Plus pragmatique, Emmanuel Obadia, directeur des produits au sein de la division moyennes et grandes entreprises de Sage, estime que c'est sur le terrain de la productivité que les contrats à venir se gagneront : « Les DRH souhaitent gagner du temps et minimiser les tâches de back office. » La gestion papier de l'évaluation, avec ses nombreuses opérations de ressaisie, reste, il est vrai, très fastidieuse. A la clé : des risques d'erreur et des pertes de document inhérentes à tout archivage papier.

Comme pour la gestion des congés et des absences, les entreprises réclament donc de la fluidité dans la circulation des données. Lesquelles peuvent être plus facilement consultables par les parties prenantes, mais aussi par la filière RH. Tout à fait utile quand il s'agit d'identifier les demandes de mobilité ou les besoins en nouvelles compétences. Quant au DRH, il peut suivre de façon chirurgicale l'évolution de sa campagne d'entretiens et, le cas échéant, envoyer des alertes pour rappeler les managers à l'ordre. Dans les grandes entreprises, 15 % des salariés passent tous les ans à travers les mailles du filet de l'évaluation.



L'essentiel

1 Peu d'entreprises disposent de solutions informatiques de gestion des entretiens d'évaluation. Au mieux, elles gèrent ces rendez-vous managériaux avec des outils développés en interne.
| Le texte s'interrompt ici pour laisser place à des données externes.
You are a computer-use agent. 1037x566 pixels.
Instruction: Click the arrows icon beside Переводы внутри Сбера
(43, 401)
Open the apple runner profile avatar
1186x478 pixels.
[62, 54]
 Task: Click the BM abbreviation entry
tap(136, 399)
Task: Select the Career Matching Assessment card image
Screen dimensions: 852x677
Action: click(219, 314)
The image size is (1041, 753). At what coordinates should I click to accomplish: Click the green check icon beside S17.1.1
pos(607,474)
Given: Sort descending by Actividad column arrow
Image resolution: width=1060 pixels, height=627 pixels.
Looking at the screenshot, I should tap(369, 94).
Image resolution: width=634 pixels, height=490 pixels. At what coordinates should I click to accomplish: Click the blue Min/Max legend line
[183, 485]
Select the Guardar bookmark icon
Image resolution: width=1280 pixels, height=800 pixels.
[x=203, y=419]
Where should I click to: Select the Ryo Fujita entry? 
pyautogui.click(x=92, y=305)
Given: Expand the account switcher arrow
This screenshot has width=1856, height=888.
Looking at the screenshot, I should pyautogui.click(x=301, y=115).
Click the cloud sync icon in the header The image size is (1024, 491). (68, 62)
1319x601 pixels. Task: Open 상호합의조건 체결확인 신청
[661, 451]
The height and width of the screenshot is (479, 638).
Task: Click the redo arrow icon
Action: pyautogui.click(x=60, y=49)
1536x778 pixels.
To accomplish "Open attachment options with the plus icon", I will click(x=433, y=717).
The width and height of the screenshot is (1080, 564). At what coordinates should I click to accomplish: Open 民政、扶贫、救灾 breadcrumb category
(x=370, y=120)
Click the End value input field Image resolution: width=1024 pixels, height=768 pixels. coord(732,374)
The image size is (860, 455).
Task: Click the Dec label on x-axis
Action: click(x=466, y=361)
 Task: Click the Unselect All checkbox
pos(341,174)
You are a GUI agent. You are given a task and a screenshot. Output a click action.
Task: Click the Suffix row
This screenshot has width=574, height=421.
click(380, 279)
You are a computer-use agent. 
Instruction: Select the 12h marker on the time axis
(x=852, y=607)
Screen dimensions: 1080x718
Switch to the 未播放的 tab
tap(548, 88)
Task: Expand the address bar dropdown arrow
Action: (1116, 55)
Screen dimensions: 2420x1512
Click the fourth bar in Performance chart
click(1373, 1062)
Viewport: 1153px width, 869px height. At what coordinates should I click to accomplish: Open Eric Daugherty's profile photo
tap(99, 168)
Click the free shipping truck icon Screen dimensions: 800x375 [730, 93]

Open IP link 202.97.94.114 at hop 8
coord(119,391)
2 Parmi les raisons de cette frilosité : un attachement au papier, une crainte de la dématérialisation et de ses dérives ainsi que la lourdeur de la consultation des IRP.

3 Les éditeurs promettent toutefois un bel avenir à cette fonctionnalité e-RH, notamment en raison de la multiplication des entretiens d'évaluation de la performance.



Une mosaïque de solutions

? Nouvelle version de Sage HR Management, sortie mondiale de Taleo Performance, nouveau module «360° Feedback» signé StepStone, gamme étendue à l'e-évaluation pour e-Consulting RH... Telles sont quelques-unes des toutes dernières nouveautés en matière de solutions de gestion de l'évaluation des salariés. Dans ce domaine e-RH, la palette des outils est très vaste. D'autant que le créneau de l'e-évaluation abrite des éditeurs à l'ADN hétérogène, les uns venant de l'univers du recrutement, les autres de la formation ou encore de la rémunération.

? Les prix ? « De 5 000 à plusieurs millions d'euros pour les solutions les plus évoluées », indique Eduardo Miguel, manager au pôle RH de la Cegos. Tout aussi variable est le temps consacré au déploiement. « Pour une entreprise de 1 000 salariés, qui possède déjà un référentiel - l'étape la plus chronophage -, il faut compter environ entre 15 et 20 jours pour installer notre solution », indique Djamel Dahmani, chef de produit HR chez Sage.

? Points communs entre toutes les bonnes solutions du marché : leur souplesse de paramétrage et les ponts qu'elles peuvent dresser avec la paie, la gestion des compétences et la formation.

? L'arbitrage entre solution intégrée et best of breed est, quant à lui, loin d'être tranché. « Deux cas de figure restent possibles, résume Bernard Just, consultant spécialisé en e-RH. L'entreprise décide d'exploiter à fond les potentialités de son ERP RH quitte à avoir, sur certaines fonctions, des applications moins performantes, ou bien elle ajoute à son progiciel RH des solutions best of breed . Souvent très performantes, celles-ci peuvent aussi déboucher sur des architectures complexes. » « Aujourd'hui, la tendance est plutôt de faire confiance à des ERP purement RH dans lesquels vous trouvez des modules de gestion de la performance et des compétences », tranche Miloud Makrouf, responsable produits chez Meta 4.